■ PROBLEM DESCRIPTION: Only the lines from the start of the material through the line containing "Task: Click help" are to be extracted, exactly as they appear.

■ THE INPUT:
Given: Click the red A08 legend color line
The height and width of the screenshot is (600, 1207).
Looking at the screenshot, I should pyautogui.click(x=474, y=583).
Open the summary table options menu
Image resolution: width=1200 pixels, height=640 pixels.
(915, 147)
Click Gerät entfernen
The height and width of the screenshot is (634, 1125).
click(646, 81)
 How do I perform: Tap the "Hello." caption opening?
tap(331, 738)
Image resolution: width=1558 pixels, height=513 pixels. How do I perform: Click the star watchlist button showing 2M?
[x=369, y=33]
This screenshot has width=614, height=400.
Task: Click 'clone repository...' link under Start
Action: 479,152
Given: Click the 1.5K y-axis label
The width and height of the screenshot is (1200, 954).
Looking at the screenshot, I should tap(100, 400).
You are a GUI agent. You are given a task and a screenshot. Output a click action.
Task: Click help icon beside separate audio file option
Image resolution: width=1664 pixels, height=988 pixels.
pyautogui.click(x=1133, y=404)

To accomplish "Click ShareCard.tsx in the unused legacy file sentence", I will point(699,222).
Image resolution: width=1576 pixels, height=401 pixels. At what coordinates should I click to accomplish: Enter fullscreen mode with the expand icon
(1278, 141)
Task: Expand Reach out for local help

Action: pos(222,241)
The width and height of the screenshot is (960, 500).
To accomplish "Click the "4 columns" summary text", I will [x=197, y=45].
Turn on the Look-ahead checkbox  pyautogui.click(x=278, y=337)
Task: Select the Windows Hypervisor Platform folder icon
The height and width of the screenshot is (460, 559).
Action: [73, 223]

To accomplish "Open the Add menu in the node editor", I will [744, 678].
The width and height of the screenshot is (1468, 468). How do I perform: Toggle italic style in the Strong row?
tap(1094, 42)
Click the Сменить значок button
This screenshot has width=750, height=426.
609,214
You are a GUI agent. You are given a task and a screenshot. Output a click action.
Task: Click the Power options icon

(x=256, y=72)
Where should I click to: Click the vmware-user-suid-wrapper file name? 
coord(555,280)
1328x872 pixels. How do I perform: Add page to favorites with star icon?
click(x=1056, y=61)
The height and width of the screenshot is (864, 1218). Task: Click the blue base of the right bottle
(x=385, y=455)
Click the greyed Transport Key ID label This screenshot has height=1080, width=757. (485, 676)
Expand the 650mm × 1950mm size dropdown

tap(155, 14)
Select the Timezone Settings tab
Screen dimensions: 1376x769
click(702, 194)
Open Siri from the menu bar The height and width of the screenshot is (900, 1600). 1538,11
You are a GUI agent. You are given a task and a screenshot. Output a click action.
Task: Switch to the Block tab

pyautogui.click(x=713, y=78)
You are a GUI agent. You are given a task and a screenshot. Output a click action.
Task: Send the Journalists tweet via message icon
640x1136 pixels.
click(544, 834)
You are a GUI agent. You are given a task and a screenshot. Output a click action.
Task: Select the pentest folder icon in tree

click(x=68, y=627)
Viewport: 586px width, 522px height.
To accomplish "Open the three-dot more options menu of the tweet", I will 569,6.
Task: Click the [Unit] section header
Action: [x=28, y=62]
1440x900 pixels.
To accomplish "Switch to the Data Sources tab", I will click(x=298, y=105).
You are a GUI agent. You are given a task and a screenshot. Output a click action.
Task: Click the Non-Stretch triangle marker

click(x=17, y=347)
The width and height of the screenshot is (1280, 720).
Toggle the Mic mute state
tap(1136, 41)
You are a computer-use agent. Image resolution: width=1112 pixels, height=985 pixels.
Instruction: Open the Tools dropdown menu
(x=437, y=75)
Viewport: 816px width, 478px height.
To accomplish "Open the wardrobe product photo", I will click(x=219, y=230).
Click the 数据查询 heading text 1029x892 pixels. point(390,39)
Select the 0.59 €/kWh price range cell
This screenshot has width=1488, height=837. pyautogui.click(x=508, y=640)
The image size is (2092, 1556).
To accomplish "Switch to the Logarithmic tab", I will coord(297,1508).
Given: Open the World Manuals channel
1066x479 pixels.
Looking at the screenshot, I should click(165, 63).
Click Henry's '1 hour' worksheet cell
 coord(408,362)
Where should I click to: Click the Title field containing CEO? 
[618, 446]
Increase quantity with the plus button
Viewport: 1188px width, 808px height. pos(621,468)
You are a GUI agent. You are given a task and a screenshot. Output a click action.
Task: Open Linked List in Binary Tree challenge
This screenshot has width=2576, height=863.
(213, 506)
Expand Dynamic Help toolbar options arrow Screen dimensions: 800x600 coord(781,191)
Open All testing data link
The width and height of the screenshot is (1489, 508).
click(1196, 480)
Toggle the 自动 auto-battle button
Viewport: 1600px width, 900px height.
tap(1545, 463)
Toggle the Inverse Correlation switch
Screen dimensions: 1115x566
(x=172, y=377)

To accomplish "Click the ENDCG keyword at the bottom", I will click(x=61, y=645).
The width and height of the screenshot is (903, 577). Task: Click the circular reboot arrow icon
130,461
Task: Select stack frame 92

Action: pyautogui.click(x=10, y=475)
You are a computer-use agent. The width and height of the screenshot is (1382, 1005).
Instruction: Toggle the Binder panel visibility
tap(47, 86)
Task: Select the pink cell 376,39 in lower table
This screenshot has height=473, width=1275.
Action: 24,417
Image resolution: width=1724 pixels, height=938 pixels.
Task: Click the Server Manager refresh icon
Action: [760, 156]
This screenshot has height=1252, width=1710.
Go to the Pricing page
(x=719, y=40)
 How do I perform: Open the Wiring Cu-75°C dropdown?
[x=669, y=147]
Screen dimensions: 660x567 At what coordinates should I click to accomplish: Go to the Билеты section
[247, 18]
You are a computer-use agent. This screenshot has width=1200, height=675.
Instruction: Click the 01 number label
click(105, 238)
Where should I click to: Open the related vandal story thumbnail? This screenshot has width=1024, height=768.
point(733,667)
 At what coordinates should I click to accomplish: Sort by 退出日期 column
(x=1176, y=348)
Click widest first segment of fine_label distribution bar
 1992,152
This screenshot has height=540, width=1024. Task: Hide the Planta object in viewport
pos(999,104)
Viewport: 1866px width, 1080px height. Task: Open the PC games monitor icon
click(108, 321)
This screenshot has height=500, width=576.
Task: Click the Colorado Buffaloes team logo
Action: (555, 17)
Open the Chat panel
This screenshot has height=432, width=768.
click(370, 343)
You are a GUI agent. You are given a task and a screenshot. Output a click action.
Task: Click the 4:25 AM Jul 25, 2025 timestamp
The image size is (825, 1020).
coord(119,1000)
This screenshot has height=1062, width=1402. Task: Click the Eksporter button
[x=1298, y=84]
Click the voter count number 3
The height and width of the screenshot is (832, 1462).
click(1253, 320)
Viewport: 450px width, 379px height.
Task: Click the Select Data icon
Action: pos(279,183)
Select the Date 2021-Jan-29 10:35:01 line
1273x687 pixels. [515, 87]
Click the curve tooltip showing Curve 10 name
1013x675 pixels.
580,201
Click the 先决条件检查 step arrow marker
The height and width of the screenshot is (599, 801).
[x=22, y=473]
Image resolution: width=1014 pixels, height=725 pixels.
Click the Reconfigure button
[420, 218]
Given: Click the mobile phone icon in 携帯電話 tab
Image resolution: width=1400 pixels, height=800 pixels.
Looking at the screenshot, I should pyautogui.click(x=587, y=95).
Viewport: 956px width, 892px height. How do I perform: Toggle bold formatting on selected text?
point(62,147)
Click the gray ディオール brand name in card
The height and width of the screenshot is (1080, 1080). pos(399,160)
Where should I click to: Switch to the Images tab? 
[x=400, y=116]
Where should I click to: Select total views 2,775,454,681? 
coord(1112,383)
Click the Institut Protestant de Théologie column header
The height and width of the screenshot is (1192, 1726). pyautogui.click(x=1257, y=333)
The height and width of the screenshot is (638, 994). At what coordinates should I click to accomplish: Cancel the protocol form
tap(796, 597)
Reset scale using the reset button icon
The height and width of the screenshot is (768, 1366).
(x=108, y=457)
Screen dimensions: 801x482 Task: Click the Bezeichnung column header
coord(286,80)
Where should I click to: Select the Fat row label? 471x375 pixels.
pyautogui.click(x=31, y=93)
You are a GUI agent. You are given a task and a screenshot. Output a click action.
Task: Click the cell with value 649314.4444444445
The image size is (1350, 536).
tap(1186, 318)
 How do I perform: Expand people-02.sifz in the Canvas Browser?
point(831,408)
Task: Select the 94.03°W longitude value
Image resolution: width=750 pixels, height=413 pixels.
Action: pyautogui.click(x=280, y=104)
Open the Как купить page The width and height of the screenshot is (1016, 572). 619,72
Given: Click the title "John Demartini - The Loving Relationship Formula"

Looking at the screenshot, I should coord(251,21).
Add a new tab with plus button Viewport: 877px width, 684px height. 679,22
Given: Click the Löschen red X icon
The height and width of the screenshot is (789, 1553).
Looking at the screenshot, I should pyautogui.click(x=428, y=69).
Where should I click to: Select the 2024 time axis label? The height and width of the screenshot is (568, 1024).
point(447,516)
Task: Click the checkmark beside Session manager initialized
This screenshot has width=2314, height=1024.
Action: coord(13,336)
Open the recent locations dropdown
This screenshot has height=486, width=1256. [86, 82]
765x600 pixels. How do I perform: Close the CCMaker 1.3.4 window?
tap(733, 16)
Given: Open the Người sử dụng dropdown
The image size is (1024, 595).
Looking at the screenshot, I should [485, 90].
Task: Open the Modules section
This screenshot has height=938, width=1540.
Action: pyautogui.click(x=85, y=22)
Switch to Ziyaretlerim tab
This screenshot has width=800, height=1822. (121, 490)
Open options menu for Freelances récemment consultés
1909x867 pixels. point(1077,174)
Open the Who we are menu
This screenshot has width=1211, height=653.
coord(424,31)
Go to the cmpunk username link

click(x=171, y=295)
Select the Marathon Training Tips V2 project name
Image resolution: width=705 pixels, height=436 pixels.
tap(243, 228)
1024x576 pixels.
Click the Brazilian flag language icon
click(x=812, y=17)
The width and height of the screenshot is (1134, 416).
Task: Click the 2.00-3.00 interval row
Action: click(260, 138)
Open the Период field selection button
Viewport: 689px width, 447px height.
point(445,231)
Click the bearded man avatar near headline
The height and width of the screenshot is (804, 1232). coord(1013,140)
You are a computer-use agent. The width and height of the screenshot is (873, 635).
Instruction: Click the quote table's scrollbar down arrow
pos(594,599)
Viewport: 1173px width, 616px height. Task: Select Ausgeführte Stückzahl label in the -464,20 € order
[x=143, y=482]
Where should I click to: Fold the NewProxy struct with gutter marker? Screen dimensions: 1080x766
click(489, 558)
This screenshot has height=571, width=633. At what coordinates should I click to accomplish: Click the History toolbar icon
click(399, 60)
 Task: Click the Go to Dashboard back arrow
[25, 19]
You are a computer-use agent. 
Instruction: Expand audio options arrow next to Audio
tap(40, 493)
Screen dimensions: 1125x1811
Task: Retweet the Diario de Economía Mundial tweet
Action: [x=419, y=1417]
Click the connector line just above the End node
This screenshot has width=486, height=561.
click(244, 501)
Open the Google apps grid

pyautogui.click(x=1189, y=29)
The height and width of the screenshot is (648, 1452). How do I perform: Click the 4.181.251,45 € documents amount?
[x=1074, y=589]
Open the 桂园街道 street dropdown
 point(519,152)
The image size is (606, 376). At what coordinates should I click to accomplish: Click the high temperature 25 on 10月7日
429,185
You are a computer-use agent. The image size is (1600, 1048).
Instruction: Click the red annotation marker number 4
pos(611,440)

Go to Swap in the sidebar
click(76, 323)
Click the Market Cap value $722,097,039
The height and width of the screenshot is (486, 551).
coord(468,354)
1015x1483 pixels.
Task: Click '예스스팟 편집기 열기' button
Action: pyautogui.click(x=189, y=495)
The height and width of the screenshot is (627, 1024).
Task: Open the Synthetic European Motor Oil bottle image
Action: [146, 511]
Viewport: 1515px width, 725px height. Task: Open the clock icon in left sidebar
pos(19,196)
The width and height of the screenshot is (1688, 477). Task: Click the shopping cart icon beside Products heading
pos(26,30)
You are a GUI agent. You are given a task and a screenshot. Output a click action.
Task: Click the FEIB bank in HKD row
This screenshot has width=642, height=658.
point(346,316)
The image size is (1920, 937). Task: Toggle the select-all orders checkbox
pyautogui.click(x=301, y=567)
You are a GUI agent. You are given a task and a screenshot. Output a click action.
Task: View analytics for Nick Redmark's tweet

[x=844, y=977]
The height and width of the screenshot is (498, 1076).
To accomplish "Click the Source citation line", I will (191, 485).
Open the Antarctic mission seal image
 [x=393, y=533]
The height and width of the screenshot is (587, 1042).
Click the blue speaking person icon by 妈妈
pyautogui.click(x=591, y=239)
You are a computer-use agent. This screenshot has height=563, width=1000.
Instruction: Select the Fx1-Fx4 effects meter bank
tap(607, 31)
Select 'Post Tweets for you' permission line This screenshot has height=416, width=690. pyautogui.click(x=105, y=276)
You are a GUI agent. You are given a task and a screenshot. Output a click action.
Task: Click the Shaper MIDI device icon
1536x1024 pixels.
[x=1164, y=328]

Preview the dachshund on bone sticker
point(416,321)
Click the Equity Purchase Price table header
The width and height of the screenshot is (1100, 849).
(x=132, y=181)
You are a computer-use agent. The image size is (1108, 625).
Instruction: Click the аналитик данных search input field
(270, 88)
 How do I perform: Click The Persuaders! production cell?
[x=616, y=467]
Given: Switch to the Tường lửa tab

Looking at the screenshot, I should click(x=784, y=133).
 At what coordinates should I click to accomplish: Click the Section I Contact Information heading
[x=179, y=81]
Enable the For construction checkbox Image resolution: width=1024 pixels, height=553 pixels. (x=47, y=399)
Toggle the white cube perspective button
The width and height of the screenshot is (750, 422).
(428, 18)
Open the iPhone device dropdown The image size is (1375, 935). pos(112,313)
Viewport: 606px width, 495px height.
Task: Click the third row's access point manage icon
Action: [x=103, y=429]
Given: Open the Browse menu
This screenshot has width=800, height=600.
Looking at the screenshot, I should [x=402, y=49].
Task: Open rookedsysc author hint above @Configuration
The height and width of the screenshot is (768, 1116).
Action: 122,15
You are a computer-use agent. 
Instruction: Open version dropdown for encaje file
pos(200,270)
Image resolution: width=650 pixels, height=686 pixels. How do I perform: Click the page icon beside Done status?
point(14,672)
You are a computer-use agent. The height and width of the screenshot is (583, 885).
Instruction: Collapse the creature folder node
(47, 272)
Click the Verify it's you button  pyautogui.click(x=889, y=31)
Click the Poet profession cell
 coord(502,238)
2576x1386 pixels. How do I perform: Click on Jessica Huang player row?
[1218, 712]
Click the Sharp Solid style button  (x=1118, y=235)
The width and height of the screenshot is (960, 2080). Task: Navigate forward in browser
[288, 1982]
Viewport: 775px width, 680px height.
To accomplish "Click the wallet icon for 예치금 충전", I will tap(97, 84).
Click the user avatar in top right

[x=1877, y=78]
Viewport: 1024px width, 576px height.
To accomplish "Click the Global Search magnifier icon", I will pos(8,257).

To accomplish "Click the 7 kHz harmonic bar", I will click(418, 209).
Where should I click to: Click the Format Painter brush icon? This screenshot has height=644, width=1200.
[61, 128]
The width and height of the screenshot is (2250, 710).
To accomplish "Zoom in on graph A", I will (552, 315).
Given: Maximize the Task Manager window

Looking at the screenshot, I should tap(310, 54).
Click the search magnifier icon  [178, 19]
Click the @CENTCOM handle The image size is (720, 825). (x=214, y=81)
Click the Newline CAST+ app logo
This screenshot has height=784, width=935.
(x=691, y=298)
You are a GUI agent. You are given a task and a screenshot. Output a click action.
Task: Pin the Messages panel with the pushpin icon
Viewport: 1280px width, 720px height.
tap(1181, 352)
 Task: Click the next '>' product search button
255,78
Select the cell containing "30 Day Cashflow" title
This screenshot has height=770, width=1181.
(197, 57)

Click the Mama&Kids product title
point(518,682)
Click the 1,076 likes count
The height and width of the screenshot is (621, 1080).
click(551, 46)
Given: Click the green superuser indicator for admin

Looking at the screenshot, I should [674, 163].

■ EXERCISE OUTPUT:
Given: Click the red A08 legend color line
The height and width of the screenshot is (600, 1207).
Looking at the screenshot, I should pyautogui.click(x=474, y=583).
Open the summary table options menu
Image resolution: width=1200 pixels, height=640 pixels.
(915, 147)
Click Gerät entfernen
The height and width of the screenshot is (634, 1125).
click(646, 81)
 How do I perform: Tap the "Hello." caption opening?
tap(331, 738)
Image resolution: width=1558 pixels, height=513 pixels. How do I perform: Click the star watchlist button showing 2M?
[x=369, y=33]
This screenshot has width=614, height=400.
Task: Click 'clone repository...' link under Start
Action: 479,152
Given: Click the 1.5K y-axis label
The width and height of the screenshot is (1200, 954).
Looking at the screenshot, I should tap(100, 400).
You are a GUI agent. You are given a task and a screenshot. Output a click action.
Task: Click help icon beside separate audio file option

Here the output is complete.